Exercise: Which lines in the rows below contain the word "Filter"? Copy each one.

Provided records:

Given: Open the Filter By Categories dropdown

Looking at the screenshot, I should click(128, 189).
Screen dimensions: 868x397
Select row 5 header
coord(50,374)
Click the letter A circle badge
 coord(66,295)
...
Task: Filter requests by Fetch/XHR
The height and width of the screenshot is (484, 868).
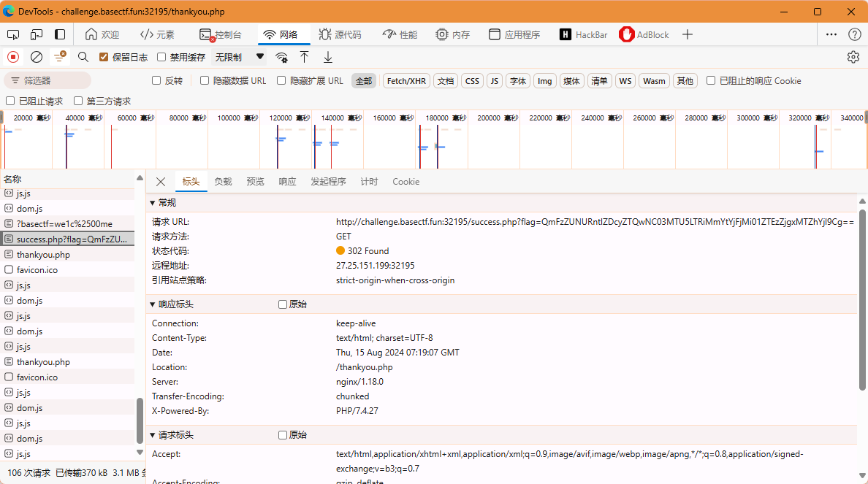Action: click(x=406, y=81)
---
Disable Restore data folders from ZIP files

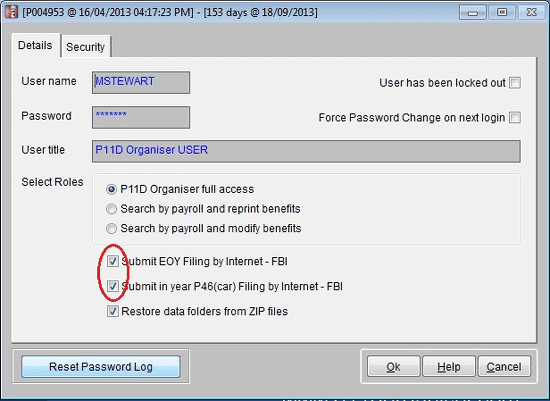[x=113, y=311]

Worked solution:
Given: Open the Filter By Categories dropdown
Task: Filter requests by Fetch/XHR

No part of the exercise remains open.